> PROBLEM DESCRIPTION
Retype the lines of the records below without any changes, starting at the line that contains "Open the calendar" and ending at the line that contains "will pyautogui.click(x=75, y=133).", with both of those lines included.

> Records from a dataset
________________
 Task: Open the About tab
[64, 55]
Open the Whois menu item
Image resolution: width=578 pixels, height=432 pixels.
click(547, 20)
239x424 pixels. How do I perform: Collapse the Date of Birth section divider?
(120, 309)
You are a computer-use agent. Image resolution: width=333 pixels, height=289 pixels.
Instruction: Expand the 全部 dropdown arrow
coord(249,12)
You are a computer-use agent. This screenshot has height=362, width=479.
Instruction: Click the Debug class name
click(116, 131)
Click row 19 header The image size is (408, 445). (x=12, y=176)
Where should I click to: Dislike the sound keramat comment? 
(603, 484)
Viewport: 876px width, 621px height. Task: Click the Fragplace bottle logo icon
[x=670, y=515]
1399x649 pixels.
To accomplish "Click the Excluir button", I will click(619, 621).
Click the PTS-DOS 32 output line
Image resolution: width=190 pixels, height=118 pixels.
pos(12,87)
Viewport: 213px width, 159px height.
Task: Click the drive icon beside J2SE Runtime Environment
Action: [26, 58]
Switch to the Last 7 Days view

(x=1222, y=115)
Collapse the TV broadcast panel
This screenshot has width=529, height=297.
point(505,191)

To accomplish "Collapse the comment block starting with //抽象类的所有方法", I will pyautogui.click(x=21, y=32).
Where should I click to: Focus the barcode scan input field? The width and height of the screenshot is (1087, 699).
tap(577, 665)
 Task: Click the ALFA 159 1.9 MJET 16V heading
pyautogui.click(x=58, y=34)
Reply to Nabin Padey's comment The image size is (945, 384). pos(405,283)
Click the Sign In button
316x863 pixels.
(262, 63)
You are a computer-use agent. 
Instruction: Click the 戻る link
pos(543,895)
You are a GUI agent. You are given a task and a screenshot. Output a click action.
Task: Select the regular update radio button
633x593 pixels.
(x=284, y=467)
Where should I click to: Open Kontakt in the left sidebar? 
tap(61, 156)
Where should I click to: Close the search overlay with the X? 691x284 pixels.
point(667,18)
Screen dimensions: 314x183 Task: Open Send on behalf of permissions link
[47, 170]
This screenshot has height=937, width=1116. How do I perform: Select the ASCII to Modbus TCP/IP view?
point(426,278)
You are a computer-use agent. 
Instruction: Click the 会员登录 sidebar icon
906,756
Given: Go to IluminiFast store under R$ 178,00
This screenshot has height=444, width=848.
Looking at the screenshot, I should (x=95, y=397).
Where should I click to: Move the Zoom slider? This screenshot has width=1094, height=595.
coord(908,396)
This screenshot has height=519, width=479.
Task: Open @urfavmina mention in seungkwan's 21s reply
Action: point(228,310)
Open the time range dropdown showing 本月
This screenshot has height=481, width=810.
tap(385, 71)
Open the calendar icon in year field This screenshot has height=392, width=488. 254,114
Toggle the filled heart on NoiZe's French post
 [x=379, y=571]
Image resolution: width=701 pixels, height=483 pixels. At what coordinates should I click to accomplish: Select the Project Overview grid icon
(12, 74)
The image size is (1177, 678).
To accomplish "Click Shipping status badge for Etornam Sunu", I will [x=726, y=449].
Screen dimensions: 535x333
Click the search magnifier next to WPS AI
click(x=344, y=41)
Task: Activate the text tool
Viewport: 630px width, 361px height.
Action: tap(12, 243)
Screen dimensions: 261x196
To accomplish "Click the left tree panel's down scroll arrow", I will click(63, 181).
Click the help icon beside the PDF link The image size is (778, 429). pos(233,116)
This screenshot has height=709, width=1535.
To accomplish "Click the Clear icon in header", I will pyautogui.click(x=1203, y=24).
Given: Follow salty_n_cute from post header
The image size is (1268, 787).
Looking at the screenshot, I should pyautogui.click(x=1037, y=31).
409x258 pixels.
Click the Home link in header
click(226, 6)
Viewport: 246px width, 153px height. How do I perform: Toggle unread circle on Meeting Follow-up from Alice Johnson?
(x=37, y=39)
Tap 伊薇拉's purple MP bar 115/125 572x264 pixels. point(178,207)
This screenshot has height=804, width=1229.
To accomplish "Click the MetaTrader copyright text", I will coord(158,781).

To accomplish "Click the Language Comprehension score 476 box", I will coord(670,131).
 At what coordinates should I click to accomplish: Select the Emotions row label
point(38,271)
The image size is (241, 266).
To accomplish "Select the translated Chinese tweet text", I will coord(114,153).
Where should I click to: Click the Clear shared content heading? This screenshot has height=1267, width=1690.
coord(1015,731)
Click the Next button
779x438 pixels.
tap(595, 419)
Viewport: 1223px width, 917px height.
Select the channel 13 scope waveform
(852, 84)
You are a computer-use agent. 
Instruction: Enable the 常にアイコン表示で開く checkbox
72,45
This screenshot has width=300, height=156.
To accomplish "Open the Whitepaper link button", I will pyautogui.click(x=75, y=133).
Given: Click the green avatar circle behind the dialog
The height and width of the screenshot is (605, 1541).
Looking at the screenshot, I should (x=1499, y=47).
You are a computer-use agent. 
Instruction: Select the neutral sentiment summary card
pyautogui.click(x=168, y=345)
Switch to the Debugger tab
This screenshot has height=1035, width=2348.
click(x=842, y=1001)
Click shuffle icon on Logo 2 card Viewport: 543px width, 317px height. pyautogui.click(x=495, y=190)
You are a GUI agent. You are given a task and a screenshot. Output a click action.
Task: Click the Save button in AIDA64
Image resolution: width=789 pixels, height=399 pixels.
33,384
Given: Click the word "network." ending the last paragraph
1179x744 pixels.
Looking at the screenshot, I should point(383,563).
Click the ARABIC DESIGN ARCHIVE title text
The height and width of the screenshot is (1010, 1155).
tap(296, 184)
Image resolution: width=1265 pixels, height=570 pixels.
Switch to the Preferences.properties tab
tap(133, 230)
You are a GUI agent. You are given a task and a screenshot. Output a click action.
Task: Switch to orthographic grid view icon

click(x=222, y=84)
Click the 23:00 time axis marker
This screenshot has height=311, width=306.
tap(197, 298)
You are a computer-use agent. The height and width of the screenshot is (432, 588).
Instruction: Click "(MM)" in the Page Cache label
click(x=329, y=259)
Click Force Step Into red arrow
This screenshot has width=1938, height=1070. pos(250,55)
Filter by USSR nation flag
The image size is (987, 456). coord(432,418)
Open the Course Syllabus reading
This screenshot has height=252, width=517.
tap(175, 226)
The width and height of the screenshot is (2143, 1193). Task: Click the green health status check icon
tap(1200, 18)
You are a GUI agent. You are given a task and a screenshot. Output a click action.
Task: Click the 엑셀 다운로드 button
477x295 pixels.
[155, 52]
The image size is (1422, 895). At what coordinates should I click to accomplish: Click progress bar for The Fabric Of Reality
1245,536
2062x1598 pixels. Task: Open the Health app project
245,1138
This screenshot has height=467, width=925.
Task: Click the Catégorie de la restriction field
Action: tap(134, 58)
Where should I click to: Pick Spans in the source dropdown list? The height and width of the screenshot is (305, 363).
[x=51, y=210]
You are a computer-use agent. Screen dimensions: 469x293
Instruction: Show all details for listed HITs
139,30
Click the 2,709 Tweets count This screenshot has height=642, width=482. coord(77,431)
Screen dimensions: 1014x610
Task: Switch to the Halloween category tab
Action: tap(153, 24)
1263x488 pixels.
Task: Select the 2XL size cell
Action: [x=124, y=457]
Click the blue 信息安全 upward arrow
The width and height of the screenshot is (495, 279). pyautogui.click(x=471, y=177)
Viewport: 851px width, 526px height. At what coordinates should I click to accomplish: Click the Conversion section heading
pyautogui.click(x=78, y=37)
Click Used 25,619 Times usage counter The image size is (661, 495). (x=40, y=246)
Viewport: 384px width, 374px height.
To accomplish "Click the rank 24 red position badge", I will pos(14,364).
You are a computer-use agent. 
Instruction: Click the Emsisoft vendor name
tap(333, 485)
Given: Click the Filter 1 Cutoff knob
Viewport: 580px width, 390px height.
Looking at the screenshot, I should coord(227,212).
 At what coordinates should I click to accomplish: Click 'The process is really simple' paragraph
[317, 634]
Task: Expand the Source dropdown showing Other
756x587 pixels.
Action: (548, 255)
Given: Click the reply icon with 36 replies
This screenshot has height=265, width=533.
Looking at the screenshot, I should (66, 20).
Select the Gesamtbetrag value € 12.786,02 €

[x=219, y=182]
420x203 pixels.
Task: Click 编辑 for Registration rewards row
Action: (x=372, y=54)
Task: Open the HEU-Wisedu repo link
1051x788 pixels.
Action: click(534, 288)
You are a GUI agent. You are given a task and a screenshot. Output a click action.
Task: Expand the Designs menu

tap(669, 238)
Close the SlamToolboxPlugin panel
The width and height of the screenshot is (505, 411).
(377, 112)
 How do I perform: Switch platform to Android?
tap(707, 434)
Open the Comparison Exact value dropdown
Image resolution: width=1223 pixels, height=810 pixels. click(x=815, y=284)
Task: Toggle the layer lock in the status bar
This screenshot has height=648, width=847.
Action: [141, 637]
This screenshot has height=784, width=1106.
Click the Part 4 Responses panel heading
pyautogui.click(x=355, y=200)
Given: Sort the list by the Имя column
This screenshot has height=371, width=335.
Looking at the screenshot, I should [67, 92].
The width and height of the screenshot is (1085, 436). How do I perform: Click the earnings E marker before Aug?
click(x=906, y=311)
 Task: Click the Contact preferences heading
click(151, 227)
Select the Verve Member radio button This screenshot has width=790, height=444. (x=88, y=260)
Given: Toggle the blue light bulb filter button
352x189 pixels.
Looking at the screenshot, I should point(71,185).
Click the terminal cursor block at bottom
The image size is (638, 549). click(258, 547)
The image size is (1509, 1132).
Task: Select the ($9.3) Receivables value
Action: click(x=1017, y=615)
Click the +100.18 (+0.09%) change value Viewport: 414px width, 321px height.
________________
> ANSWER BELOW
Open the calendar icon in year field This screenshot has height=392, width=488. 254,114
Toggle the filled heart on NoiZe's French post
 [x=379, y=571]
Image resolution: width=701 pixels, height=483 pixels. At what coordinates should I click to accomplish: Select the Project Overview grid icon
(12, 74)
The image size is (1177, 678).
To accomplish "Click Shipping status badge for Etornam Sunu", I will [x=726, y=449].
Screen dimensions: 535x333
Click the search magnifier next to WPS AI
click(x=344, y=41)
Task: Activate the text tool
Viewport: 630px width, 361px height.
Action: tap(12, 243)
Screen dimensions: 261x196
To accomplish "Click the left tree panel's down scroll arrow", I will click(63, 181).
Click the help icon beside the PDF link The image size is (778, 429). pos(233,116)
This screenshot has height=709, width=1535.
To accomplish "Click the Clear icon in header", I will pyautogui.click(x=1203, y=24).
Given: Follow salty_n_cute from post header
The image size is (1268, 787).
Looking at the screenshot, I should pyautogui.click(x=1037, y=31).
409x258 pixels.
Click the Home link in header
click(226, 6)
Viewport: 246px width, 153px height. How do I perform: Toggle unread circle on Meeting Follow-up from Alice Johnson?
(x=37, y=39)
Tap 伊薇拉's purple MP bar 115/125 572x264 pixels. point(178,207)
This screenshot has height=804, width=1229.
To accomplish "Click the MetaTrader copyright text", I will coord(158,781).

To accomplish "Click the Language Comprehension score 476 box", I will coord(670,131).
 At what coordinates should I click to accomplish: Select the Emotions row label
point(38,271)
The image size is (241, 266).
To accomplish "Select the translated Chinese tweet text", I will coord(114,153).
Where should I click to: Click the Clear shared content heading? This screenshot has height=1267, width=1690.
coord(1015,731)
Click the Next button
779x438 pixels.
tap(595, 419)
Viewport: 1223px width, 917px height.
Select the channel 13 scope waveform
(852, 84)
You are a computer-use agent. 
Instruction: Enable the 常にアイコン表示で開く checkbox
72,45
This screenshot has width=300, height=156.
To accomplish "Open the Whitepaper link button", I will pyautogui.click(x=75, y=133).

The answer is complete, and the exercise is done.